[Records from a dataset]
>>
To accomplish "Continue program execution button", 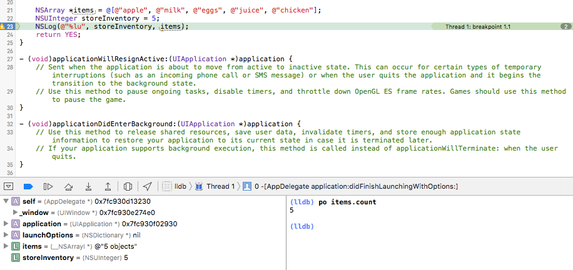I will (48, 186).
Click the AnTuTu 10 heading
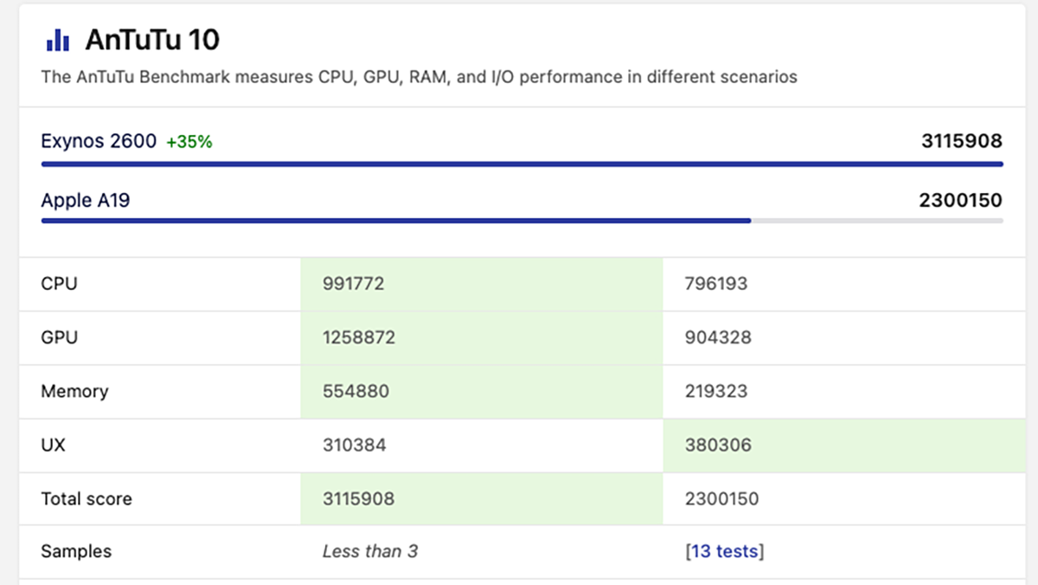Screen dimensions: 1038x585 152,40
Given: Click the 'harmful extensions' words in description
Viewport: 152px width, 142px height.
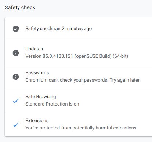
<<
Goal – Output the lines from the one containing "Click the AnTuTu 10 heading" through the end of the records as a Markdown table with the columns Row and Line. Skip blank lines, and leave the pictures out.

Result for this exercise –
| Row | Line |
|---|---|
| 1 | Click the AnTuTu 10 heading |
| 2 | Screen dimensions: 1038x585 152,40 |
| 3 | Given: Click the 'harmful extensions' words in description |
| 4 | Viewport: 152px width, 142px height. |